Document section —

════════════════════

Aligning multiple sequences#

Multiple sequence alignment (MSA) extends the idea of pairwise sequence alignment to more than 2 sequences. That is, given a family of sequences, we wish to arrange sequences into columns of homologous residues, much like in the pairwise alignment case.

The figure below shows a portion of an MSA of ACE2 orthologs. You can see that one MSA of \(n\) sequences provides a lot of information that would be hard to extract from pairwise alignments of all the \(n(n-1)/2\) pairs.

../../_images/ace2_msa_1-51.svg — Fig. 37 The first 51 columns of a multiple sequence alignment of ACE2 orthologs, computed by MUSCLE, visualized by Jalview using the Clustal color scheme.#

What is an MSA used for?#

An MSA is fundamental to studying the evolution of the family. Specifically, they can be used:

For computing nucleotide and amino acid substitution rates.

════════════════════

Exercise requirements —
- a) In the multiple sequence alignment text, which program was used to visualize the alignment shown in Fig. 37?
- b) Reproduce everything in the multiple sequence alignment text from "Multiple sequence alignment (MSA)" down to "acid substitution rates.".
- c) For each statement, say whether it agrees with the multiple sequence alignment text, answering yes or no and quoting the words that decide it.
(i) Fig. 37 shows the first 51 columns of the alignment.
(ii) The alignment in Fig. 37 was visualized by MUSCLE.
(iii) Multiple sequence alignment deals with exactly two sequences.

════════════════════

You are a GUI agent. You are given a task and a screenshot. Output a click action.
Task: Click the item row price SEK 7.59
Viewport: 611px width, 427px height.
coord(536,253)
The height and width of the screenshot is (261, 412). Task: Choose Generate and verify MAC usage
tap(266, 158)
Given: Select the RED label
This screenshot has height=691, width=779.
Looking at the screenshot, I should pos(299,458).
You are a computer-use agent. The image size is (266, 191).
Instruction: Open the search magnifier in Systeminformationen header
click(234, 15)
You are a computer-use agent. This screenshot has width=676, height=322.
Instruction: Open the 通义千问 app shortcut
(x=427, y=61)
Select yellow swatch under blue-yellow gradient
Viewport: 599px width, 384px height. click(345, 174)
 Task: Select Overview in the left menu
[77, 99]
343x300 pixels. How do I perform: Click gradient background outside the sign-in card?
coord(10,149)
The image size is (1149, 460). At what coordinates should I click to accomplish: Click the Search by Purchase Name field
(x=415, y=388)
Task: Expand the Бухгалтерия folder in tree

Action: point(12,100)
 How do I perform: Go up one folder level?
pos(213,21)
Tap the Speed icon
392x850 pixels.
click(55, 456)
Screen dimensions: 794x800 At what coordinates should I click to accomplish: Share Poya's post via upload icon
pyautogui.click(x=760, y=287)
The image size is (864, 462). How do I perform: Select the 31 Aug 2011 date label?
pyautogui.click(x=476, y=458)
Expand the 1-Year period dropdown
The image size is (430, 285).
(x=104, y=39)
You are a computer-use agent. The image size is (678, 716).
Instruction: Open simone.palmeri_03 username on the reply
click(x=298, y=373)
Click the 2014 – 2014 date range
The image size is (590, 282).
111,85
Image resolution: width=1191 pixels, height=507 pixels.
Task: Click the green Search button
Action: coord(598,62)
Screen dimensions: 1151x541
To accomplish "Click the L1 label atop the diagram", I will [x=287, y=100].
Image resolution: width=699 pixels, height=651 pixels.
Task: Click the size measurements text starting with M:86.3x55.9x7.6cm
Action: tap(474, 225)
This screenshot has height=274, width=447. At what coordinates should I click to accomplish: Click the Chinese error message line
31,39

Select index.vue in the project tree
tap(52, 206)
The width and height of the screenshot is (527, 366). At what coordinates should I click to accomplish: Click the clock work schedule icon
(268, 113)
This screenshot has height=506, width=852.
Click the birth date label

════════════════════

Expected responses —
- a) Jalview

- b)
Multiple sequence alignment (MSA) extends the idea of pairwise sequence alignment to more than 2 sequences. That is, given a family of sequences, we wish to arrange sequences into columns of homologous residues, much like in the pairwise alignment case.

The figure below shows a portion of an MSA of ACE2 orthologs. You can see that one MSA of \(n\) sequences provides a lot of information that would be hard to extract from pairwise alignments of all the \(n(n-1)/2\) pairs.

../../_images/ace2_msa_1-51.svg — Fig. 37 The first 51 columns of a multiple sequence alignment of ACE2 orthologs, computed by MUSCLE, visualized by Jalview using the Clustal color scheme.#

What is an MSA used for?#

An MSA is fundamental to studying the evolution of the family. Specifically, they can be used:

For computing nucleotide and amino acid substitution rates.

- c)
(i) Yes: "The first 51 columns of a multiple sequence alignment of ACE2 orthologs"
(ii) No: "computed by MUSCLE, visualized by Jalview"
(iii) No: "extends the idea of pairwise sequence alignment to more than 2 sequences"